> [RECORDS SHOWN]:
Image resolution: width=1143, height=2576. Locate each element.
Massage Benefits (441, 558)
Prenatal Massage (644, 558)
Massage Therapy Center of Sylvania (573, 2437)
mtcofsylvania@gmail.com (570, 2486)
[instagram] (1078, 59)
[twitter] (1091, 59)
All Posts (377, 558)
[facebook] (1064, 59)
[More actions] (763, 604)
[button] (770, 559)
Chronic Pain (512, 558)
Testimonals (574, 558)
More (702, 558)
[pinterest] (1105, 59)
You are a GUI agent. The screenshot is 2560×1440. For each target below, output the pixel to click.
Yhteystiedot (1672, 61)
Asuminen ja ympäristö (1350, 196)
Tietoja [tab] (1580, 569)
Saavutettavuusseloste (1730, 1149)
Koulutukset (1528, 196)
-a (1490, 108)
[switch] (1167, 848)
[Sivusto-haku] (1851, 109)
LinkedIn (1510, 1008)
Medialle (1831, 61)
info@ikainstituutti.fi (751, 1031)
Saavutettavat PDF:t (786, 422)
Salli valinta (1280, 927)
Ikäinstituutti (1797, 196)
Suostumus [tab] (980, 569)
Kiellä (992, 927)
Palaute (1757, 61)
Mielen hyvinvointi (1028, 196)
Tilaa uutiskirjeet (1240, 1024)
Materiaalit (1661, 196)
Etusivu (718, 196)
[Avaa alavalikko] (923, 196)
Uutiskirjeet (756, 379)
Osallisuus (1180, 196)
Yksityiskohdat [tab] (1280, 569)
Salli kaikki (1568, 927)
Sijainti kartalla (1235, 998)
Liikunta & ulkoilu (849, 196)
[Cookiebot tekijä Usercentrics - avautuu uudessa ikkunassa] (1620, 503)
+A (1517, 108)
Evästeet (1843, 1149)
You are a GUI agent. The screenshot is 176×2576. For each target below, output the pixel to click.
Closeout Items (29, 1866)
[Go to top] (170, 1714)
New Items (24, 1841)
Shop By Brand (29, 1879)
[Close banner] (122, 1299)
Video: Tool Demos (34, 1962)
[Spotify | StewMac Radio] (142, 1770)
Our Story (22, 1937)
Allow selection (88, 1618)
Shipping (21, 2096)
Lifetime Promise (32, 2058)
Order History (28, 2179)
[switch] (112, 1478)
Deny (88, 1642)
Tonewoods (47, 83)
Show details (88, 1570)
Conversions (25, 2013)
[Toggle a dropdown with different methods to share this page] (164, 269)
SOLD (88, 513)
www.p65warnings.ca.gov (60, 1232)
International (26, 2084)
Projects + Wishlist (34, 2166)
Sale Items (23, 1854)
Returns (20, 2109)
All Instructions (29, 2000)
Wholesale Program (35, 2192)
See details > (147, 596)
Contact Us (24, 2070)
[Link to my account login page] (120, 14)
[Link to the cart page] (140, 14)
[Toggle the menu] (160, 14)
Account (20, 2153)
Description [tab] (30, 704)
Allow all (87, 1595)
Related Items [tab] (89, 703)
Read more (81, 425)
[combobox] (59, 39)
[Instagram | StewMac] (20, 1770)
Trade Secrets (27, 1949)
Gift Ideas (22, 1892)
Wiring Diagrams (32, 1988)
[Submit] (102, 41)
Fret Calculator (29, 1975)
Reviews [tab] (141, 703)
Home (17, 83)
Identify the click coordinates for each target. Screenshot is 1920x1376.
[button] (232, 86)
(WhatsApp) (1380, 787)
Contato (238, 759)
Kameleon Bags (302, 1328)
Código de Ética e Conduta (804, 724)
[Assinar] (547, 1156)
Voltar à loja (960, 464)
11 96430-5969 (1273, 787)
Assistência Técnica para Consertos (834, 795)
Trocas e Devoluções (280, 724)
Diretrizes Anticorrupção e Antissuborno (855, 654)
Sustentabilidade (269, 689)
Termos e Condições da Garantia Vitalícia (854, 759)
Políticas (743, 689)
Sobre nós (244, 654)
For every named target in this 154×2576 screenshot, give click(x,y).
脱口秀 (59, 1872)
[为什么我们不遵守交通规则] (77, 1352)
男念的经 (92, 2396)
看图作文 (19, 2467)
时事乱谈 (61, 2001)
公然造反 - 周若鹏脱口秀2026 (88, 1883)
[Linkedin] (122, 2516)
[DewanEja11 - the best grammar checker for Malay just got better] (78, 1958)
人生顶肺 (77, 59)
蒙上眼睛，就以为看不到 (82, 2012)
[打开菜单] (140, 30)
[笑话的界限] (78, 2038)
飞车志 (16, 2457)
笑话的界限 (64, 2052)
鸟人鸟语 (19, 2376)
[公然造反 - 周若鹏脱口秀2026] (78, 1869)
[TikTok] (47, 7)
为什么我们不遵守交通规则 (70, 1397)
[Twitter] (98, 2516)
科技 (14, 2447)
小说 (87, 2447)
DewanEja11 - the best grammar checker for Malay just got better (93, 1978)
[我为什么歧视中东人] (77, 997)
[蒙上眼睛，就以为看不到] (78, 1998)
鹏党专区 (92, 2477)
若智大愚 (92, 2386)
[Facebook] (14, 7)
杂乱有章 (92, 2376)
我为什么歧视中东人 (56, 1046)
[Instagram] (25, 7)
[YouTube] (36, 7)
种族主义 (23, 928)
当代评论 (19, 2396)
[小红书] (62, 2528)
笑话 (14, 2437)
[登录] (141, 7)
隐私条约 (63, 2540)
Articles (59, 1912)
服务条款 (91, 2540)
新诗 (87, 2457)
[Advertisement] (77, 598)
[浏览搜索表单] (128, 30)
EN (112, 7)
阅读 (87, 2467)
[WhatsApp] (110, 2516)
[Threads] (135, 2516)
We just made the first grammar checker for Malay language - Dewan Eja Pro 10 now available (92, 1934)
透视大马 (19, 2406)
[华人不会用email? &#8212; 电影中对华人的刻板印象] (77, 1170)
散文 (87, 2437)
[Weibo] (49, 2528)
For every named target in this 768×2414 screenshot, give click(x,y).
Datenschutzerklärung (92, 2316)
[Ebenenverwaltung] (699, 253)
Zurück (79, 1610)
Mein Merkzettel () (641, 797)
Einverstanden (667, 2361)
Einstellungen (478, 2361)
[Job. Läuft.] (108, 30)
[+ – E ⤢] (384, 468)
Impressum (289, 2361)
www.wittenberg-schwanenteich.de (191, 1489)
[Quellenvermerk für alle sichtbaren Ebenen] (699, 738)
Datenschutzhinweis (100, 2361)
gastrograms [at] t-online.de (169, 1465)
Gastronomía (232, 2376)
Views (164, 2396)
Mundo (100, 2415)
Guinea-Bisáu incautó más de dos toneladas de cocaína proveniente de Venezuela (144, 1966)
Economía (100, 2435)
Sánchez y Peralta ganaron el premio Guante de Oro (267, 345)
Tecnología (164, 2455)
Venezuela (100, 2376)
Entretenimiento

> [INSTRUCTIONS FOR THE TASK]: All of the records above should be given again exactly as written.

> [EXERCISE RESPONSE]:
Image resolution: width=1143, height=2576. Locate each element.
Massage Benefits (441, 558)
Prenatal Massage (644, 558)
Massage Therapy Center of Sylvania (573, 2437)
mtcofsylvania@gmail.com (570, 2486)
[instagram] (1078, 59)
[twitter] (1091, 59)
All Posts (377, 558)
[facebook] (1064, 59)
[More actions] (763, 604)
[button] (770, 559)
Chronic Pain (512, 558)
Testimonals (574, 558)
More (702, 558)
[pinterest] (1105, 59)
You are a GUI agent. The screenshot is 2560×1440. For each target below, output the pixel to click.
Yhteystiedot (1672, 61)
Asuminen ja ympäristö (1350, 196)
Tietoja [tab] (1580, 569)
Saavutettavuusseloste (1730, 1149)
Koulutukset (1528, 196)
-a (1490, 108)
[switch] (1167, 848)
[Sivusto-haku] (1851, 109)
LinkedIn (1510, 1008)
Medialle (1831, 61)
info@ikainstituutti.fi (751, 1031)
Saavutettavat PDF:t (786, 422)
Salli valinta (1280, 927)
Ikäinstituutti (1797, 196)
Suostumus [tab] (980, 569)
Kiellä (992, 927)
Palaute (1757, 61)
Mielen hyvinvointi (1028, 196)
Tilaa uutiskirjeet (1240, 1024)
Materiaalit (1661, 196)
Etusivu (718, 196)
[Avaa alavalikko] (923, 196)
Uutiskirjeet (756, 379)
Osallisuus (1180, 196)
Yksityiskohdat [tab] (1280, 569)
Salli kaikki (1568, 927)
Sijainti kartalla (1235, 998)
Liikunta & ulkoilu (849, 196)
[Cookiebot tekijä Usercentrics - avautuu uudessa ikkunassa] (1620, 503)
+A (1517, 108)
Evästeet (1843, 1149)
You are a GUI agent. The screenshot is 176×2576. For each target below, output the pixel to click.
Closeout Items (29, 1866)
[Go to top] (170, 1714)
New Items (24, 1841)
Shop By Brand (29, 1879)
[Close banner] (122, 1299)
Video: Tool Demos (34, 1962)
[Spotify | StewMac Radio] (142, 1770)
Our Story (22, 1937)
Allow selection (88, 1618)
Shipping (21, 2096)
Lifetime Promise (32, 2058)
Order History (28, 2179)
[switch] (112, 1478)
Deny (88, 1642)
Tonewoods (47, 83)
Show details (88, 1570)
Conversions (25, 2013)
[Toggle a dropdown with different methods to share this page] (164, 269)
SOLD (88, 513)
www.p65warnings.ca.gov (60, 1232)
International (26, 2084)
Projects + Wishlist (34, 2166)
Sale Items (23, 1854)
Returns (20, 2109)
All Instructions (29, 2000)
Wholesale Program (35, 2192)
See details > (147, 596)
Contact Us (24, 2070)
[Link to my account login page] (120, 14)
[Link to the cart page] (140, 14)
[Toggle the menu] (160, 14)
Account (20, 2153)
Description [tab] (30, 704)
Allow all (87, 1595)
Related Items [tab] (89, 703)
Read more (81, 425)
[combobox] (59, 39)
[Instagram | StewMac] (20, 1770)
Trade Secrets (27, 1949)
Gift Ideas (22, 1892)
Wiring Diagrams (32, 1988)
[Submit] (102, 41)
Fret Calculator (29, 1975)
Reviews [tab] (141, 703)
Home (17, 83)
Identify the click coordinates for each target. Screenshot is 1920x1376.
[button] (232, 86)
(WhatsApp) (1380, 787)
Contato (238, 759)
Kameleon Bags (302, 1328)
Código de Ética e Conduta (804, 724)
[Assinar] (547, 1156)
Voltar à loja (960, 464)
11 96430-5969 (1273, 787)
Assistência Técnica para Consertos (834, 795)
Trocas e Devoluções (280, 724)
Diretrizes Anticorrupção e Antissuborno (855, 654)
Sustentabilidade (269, 689)
Termos e Condições da Garantia Vitalícia (854, 759)
Políticas (743, 689)
Sobre nós (244, 654)
For every named target in this 154×2576 screenshot, give click(x,y).
脱口秀 (59, 1872)
[为什么我们不遵守交通规则] (77, 1352)
男念的经 (92, 2396)
看图作文 (19, 2467)
时事乱谈 (61, 2001)
公然造反 - 周若鹏脱口秀2026 (88, 1883)
[Linkedin] (122, 2516)
[DewanEja11 - the best grammar checker for Malay just got better] (78, 1958)
人生顶肺 (77, 59)
蒙上眼睛，就以为看不到 (82, 2012)
[打开菜单] (140, 30)
[笑话的界限] (78, 2038)
飞车志 (16, 2457)
笑话的界限 (64, 2052)
鸟人鸟语 (19, 2376)
[公然造反 - 周若鹏脱口秀2026] (78, 1869)
[TikTok] (47, 7)
为什么我们不遵守交通规则 (70, 1397)
[Twitter] (98, 2516)
科技 (14, 2447)
小说 (87, 2447)
DewanEja11 - the best grammar checker for Malay just got better (93, 1978)
[我为什么歧视中东人] (77, 997)
[蒙上眼睛，就以为看不到] (78, 1998)
鹏党专区 (92, 2477)
若智大愚 (92, 2386)
[Facebook] (14, 7)
杂乱有章 (92, 2376)
我为什么歧视中东人 (56, 1046)
[Instagram] (25, 7)
[YouTube] (36, 7)
种族主义 (23, 928)
当代评论 (19, 2396)
[小红书] (62, 2528)
笑话 (14, 2437)
[登录] (141, 7)
隐私条约 (63, 2540)
Articles (59, 1912)
服务条款 (91, 2540)
新诗 (87, 2457)
[Advertisement] (77, 598)
[浏览搜索表单] (128, 30)
EN (112, 7)
阅读 (87, 2467)
[WhatsApp] (110, 2516)
[Threads] (135, 2516)
We just made the first grammar checker for Malay language - Dewan Eja Pro 10 now available (92, 1934)
透视大马 (19, 2406)
[华人不会用email? &#8212; 电影中对华人的刻板印象] (77, 1170)
散文 (87, 2437)
[Weibo] (49, 2528)
For every named target in this 768×2414 screenshot, give click(x,y).
Datenschutzerklärung (92, 2316)
[Ebenenverwaltung] (699, 253)
Zurück (79, 1610)
Mein Merkzettel () (641, 797)
Einverstanden (667, 2361)
Einstellungen (478, 2361)
[Job. Läuft.] (108, 30)
[+ – E ⤢] (384, 468)
Impressum (289, 2361)
www.wittenberg-schwanenteich.de (191, 1489)
[Quellenvermerk für alle sichtbaren Ebenen] (699, 738)
Datenschutzhinweis (100, 2361)
gastrograms [at] t-online.de (169, 1465)
Gastronomía (232, 2376)
Views (164, 2396)
Mundo (100, 2415)
Guinea-Bisáu incautó más de dos toneladas de cocaína proveniente de Venezuela (144, 1966)
Economía (100, 2435)
Sánchez y Peralta ganaron el premio Guante de Oro (267, 345)
Tecnología (164, 2455)
Venezuela (100, 2376)
Entretenimiento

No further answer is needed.